§ **AIM OF THE EXERCISE**
Copy out word for word the lines from the one containing "The image size is (506, 465)." through the end of the records, including both ends. Leave the pictures out of your answer.

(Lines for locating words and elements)
━━━━━━━━━━━━━━━━━━━━

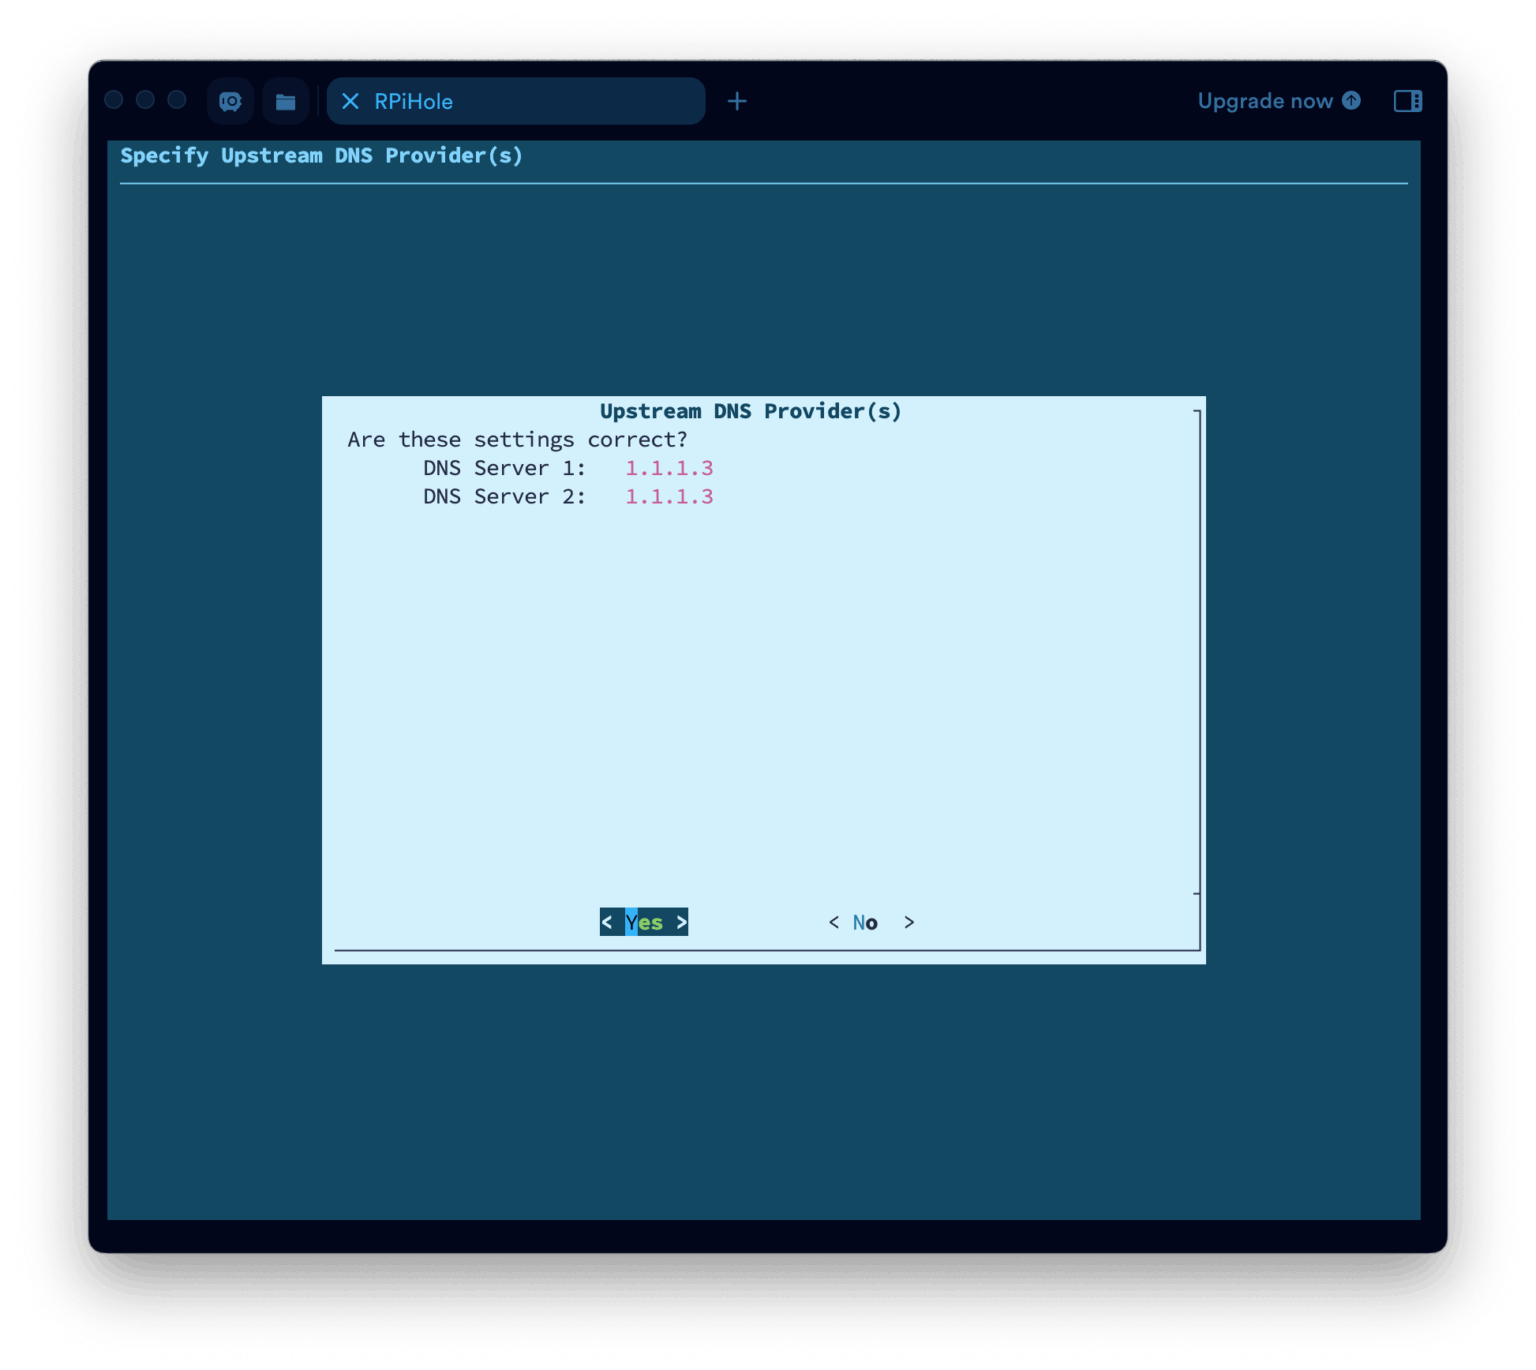Select the DNS Server 2 address 1.1.1.3
Viewport: 1536px width, 1370px height.
pos(669,497)
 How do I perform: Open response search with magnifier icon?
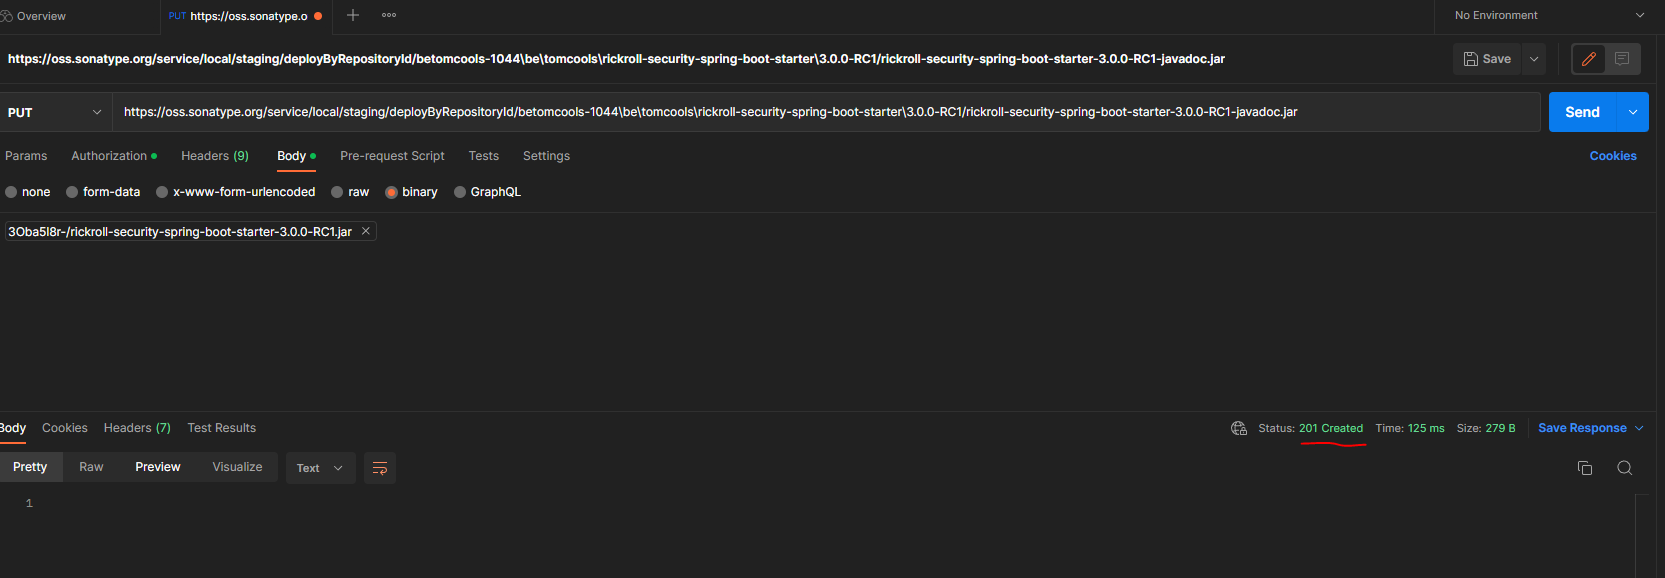(1624, 467)
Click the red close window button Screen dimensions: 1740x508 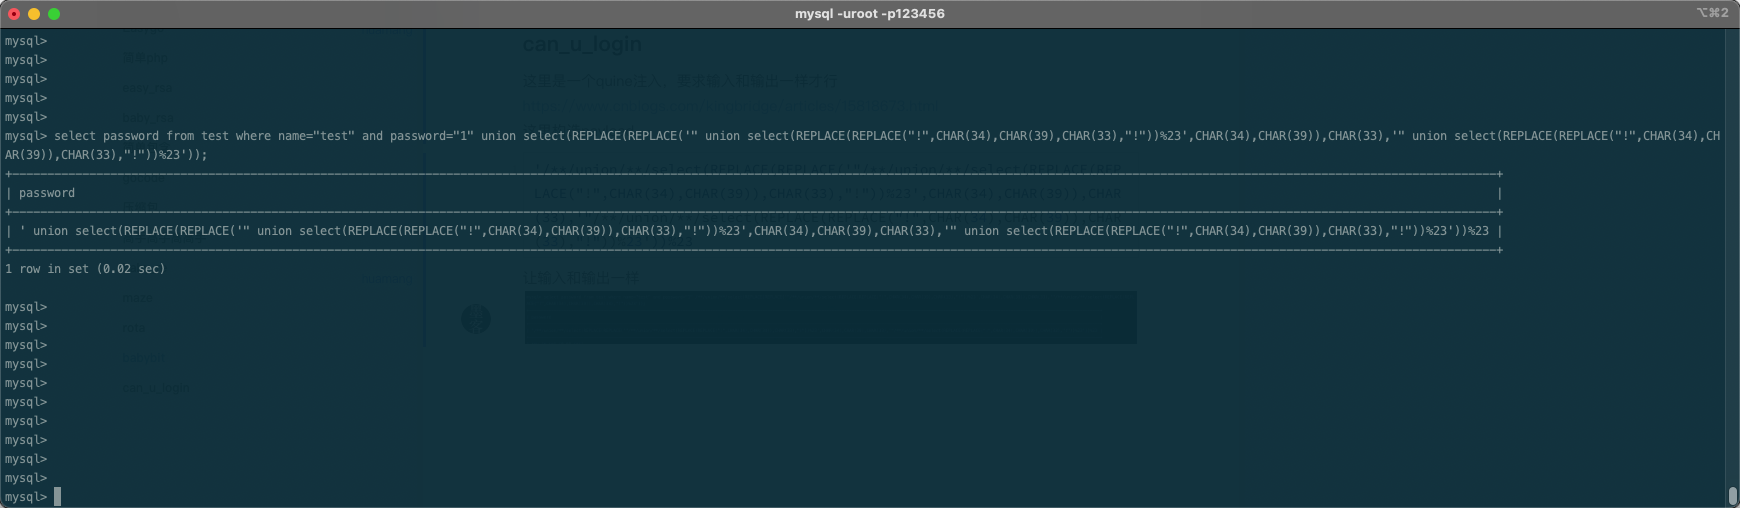[14, 14]
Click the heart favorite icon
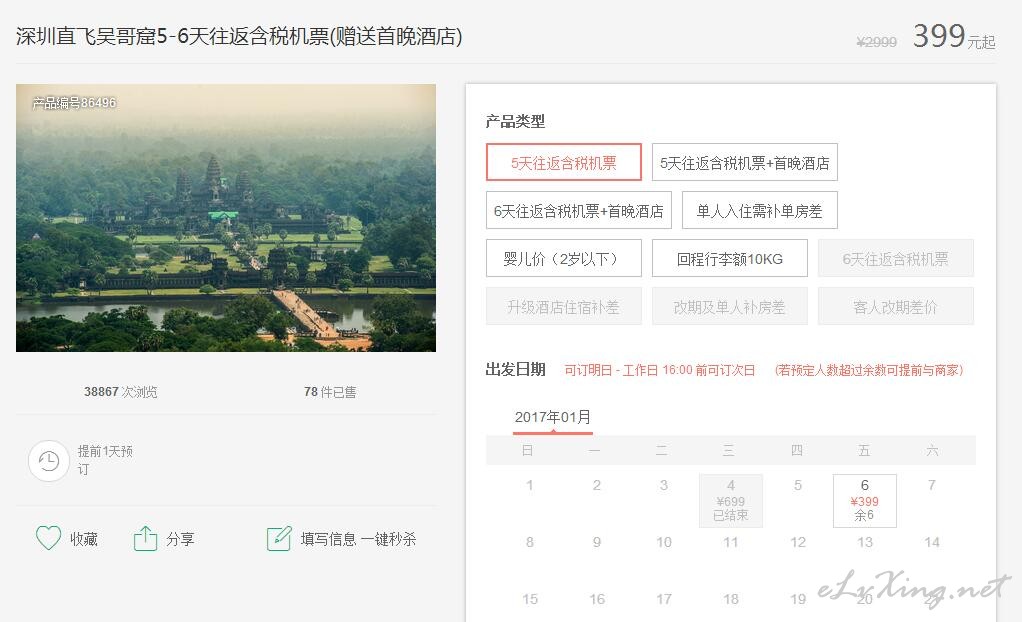This screenshot has height=622, width=1022. click(48, 539)
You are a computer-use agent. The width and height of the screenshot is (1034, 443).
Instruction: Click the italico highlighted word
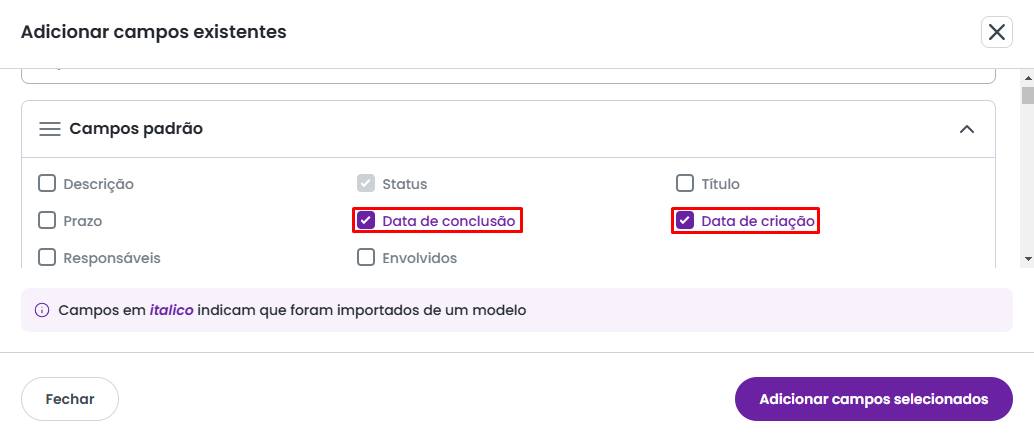click(171, 310)
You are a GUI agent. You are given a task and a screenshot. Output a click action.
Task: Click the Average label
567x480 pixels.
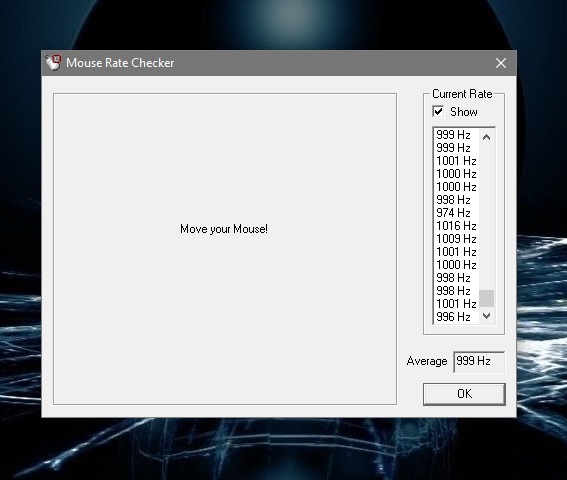click(427, 361)
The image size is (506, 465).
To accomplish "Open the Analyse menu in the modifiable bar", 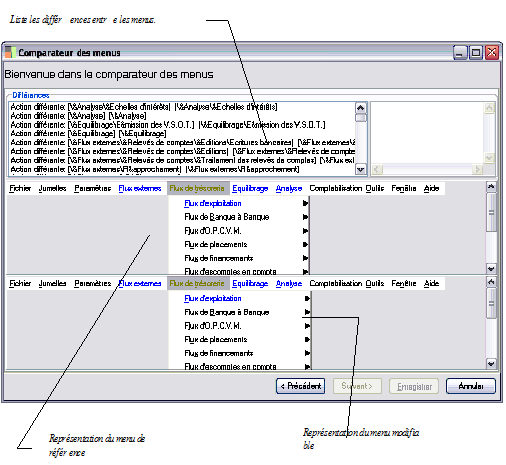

━━━━━━━━━━━━━━━━━━━━

§ **RESPONSE TO THIS TASK**
The image size is (506, 465).
To accomplish "Open the Analyse menu in the modifiable bar", 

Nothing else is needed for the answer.